For us boys then, if anyone told us the future of cable technology and a 24-7 loop of endless shows, on what many then called the boob tube, we would have thought that it was pure science fiction and still in glorious black and white at that.

Every night, my younger brother and myself waited until each of the three TV stations had played the national anthem, which as many knew signaled the end of the day’s program schedule. That was also the signal for the two of us to go upstairs of our Mabini apartment and join our younger brothers who had gone to sleep much earlier because they were, by hierarchy, younger. After all, being in first and second years of high school, and older than they were, the two of us were proxy alphas. That meant, our two older siblings didn’t care much for TV and preferred late nights with friends at soirees and parties. 

So, the living room was left to us two, and we lorded over it while we watched all the shows, from detective and horror, from Hitchcock to music shows like the Monkees and such. Each ’70s night, despite school the next day, the two of us pretty much bled that old Zenith set dry, so to speak.

Then it happened during one particular closing time (on TV-13 I think it was). It had been just right after the national anthem (where they showed the flag and the fuzzy snow that followed), when the TV screen slowly filled up again and began to show (it felt like only for the two of us) a full hour of comedy which featured The Jack Benny Show! For the poor younger sets, it was the forerunner of such classics as Mr. Bean and others.

Alas, millennials of today can actually relate to what we have felt at the time. You might have just finished watching a Marvel movie. Then, just as you and your friends prepared to leave the movie house after the end credits, the cinema lights dim again and the screen brightens up to reveal a sneak preview of what’s to come or the next installment of the saga you have just watched. An extra treat indeed!

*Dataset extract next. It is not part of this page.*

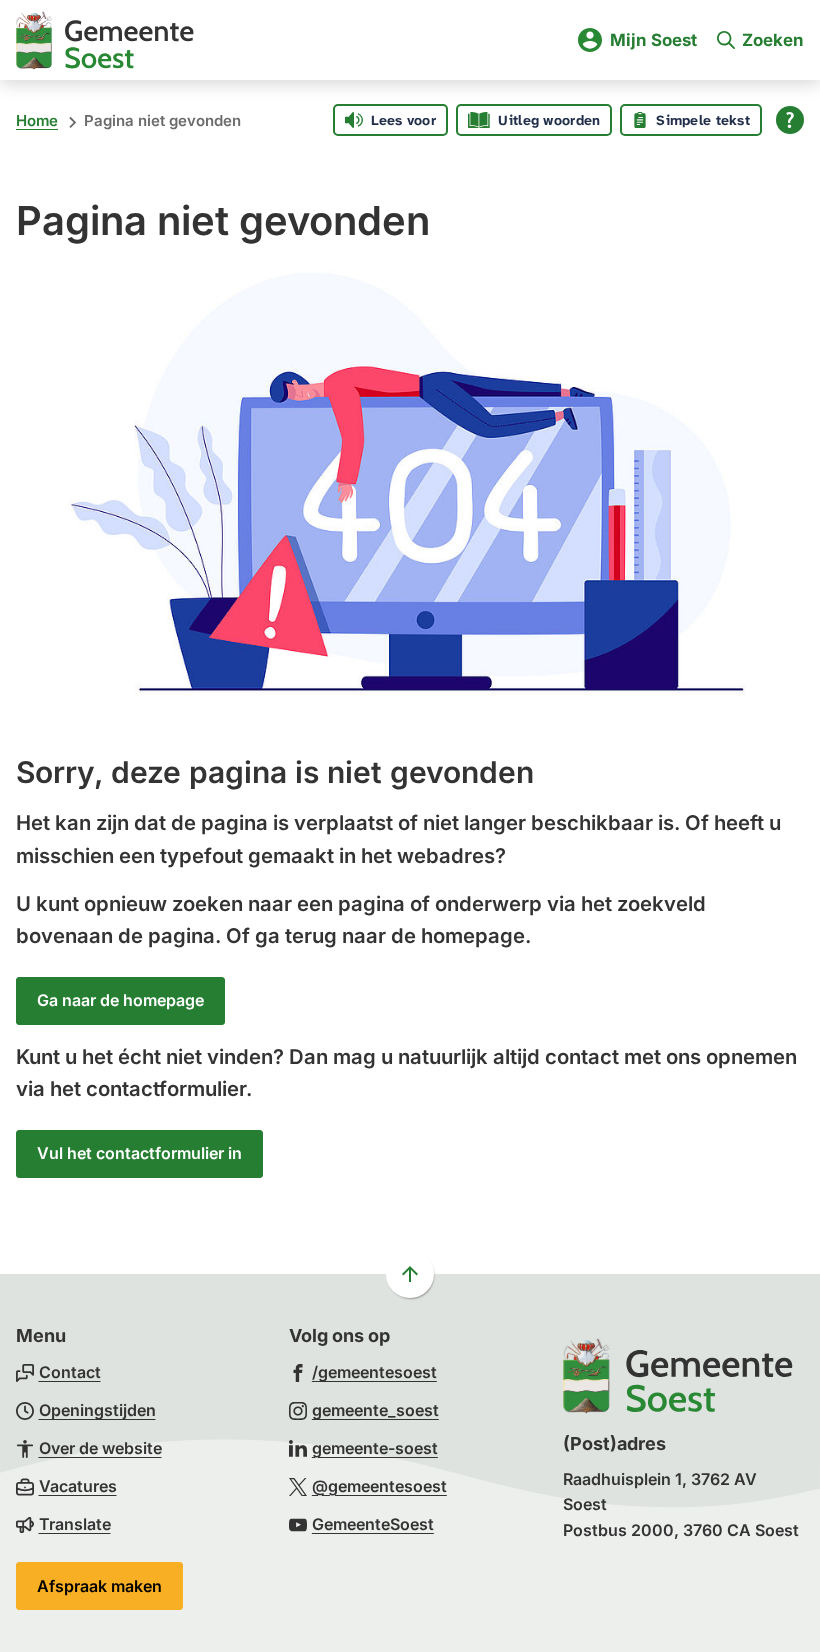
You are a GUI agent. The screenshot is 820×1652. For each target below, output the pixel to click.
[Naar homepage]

From that night on, until the time our family moved to the bajada mothership, whenever we watched TV and the station ID came on to end programming, we would calmly wait for a few minutes longer…and hoped that they would give us extra help. At that, we’d say to ourselves, “There might still be a Jack Benny.”

As for me, with those days long gone and my family finally free of TV at last, I still retain the idea of an extra treat as waiting at every corner. It has become my own little ray of hope during each end-of-the-day-programming kind of scenario or personal trial. The feeling is just simply, like no other. The screen on your life, once darkened, is suddenly bright again to reveal a new show. Lights!